Testifying on the second day of the trial of the man who carried out the deadliest antisemitic attack in U.S. history, Black told jurors Wednesday about how she and others in her New Light congregation heard loud noises as they started Sabbath services. They soon realized it was gunfire, so some of them hid in a storage room.
“I just remained calm. … I thought by remaining calm, I would not give my position away,” she testified in the Pittsburgh federal courtroom.
Black, 71, recalled how she remained hidden even as she saw congregant Mel Wax, who had been hiding close to her, drop dead after the gunman shot him. Wax, 87, was hard of hearing and had opened the storage door, apparently believing the attack was over, she said. Black didn’t learn until later that her 65-year-old brother, Richard Gottfried, was among the 11 people killed in the attack.
Prosecutors, who rejected Bowers’ offer to plead guilty in exchange for removing the possibility that he could be sentenced to death, have said Bowers made incriminating statements to investigators and left an online trail of antisemitic statements that shows the attack was motivated by religious hatred.
Bowers, who only surrendered on the day of the attack after police shot him three times, had commented on Gab, a social media site popular with the far right, that Dor Hadash had hosted a refugee-oriented Sabbath service in conjunction with HIAS, a Jewish agency whose work includes aiding refugees.
Richard Gottfried, center, carries the Torah as he and other members of the New Light Jewish congregation march along Denniston Street, on Nov. 12, 2017, in Pittsburgh. Robert Bowers went on trial on May 30, 2023, more than four years after an attack on a Pittsburgh synagogue that killed 11 worshipers, including Gottfried, and wounded 7 others. (Pittsburgh Post-Gazette via AP)
Assistant U.S. Attorney Soo Song began Wednesday’s proceedings by asking Black about her affiliation with the New Light congregation. She recalled how her brother, Gottfried, became more observant after their father’s death and how she later began attending services regularly, getting so involved that she had an adult bat mitzvah — a Jewish right of passage that she hadn’t had as a teenager.
She said Gottfried, Wax and 71-year-old Dan Stein were “the three main pillars of our congregation.” On the morning of the attack, Gottfried and Stein were in a kitchen near the sanctuary planning a men’s group breakfast for the next day when Bowers killed them.
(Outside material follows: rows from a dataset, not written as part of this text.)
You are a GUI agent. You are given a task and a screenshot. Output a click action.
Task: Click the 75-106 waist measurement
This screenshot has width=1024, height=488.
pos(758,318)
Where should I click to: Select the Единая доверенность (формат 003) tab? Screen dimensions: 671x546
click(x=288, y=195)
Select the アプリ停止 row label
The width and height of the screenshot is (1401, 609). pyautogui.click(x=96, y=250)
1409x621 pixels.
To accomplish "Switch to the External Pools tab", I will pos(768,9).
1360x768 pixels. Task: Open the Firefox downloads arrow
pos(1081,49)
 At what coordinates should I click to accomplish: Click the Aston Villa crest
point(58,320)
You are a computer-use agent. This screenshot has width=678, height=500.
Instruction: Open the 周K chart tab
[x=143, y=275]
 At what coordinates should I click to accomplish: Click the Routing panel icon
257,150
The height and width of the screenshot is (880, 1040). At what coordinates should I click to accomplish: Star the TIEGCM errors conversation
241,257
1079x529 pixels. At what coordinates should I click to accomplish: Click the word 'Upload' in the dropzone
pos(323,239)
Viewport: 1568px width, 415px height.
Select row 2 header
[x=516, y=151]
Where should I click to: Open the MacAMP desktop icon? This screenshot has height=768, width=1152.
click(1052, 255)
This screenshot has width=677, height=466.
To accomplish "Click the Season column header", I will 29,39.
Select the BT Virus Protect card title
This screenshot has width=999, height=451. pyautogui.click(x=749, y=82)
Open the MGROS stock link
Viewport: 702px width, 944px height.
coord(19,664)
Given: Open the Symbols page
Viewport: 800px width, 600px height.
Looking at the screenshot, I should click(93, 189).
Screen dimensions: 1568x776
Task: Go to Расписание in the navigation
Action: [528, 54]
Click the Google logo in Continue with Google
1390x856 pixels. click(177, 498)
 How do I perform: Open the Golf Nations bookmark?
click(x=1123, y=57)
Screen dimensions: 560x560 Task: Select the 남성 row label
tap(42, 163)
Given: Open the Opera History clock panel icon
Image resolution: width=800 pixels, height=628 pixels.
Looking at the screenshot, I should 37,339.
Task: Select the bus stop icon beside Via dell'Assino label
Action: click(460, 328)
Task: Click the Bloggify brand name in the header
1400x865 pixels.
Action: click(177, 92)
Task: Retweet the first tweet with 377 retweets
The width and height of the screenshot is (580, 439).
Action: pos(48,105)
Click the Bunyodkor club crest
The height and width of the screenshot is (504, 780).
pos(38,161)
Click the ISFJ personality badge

Black said she and fellow member Barry Werber hid in a darkened storage closet for what “felt like a year” before police rescued them. And she said that as she left, she quietly said goodbye to Wax as she had to step over his body to follow the officers.
Werber, 81, also testified about hiding in the closet.
Bowers, like on the trial’s first day, showed little emotion as he sat at the defense table.
Jurors also heard testimony from Dan Leger, who was severely wounded in the attack.
Leger, now 75, and two other members of Dor Hadash were gathered in an upstairs room about to start a Torah study when they heard gunshots. One of the participants fled. Leger, a nurse and chaplain, and Dr. Jerry Rabinowitz decided to see if they could assist anyone who might be injured.
He heard the voice of Tree of Life member Irving Younger calling out the name of fellow member Cecil Rosenthal in horror. Younger and Rosenthal were both killed.
The pain soon became “excruciating,” Leger said.
While waiting for rescue, Leger said his breathing became labored, and he recognized the symptoms: “I felt that I was dying.”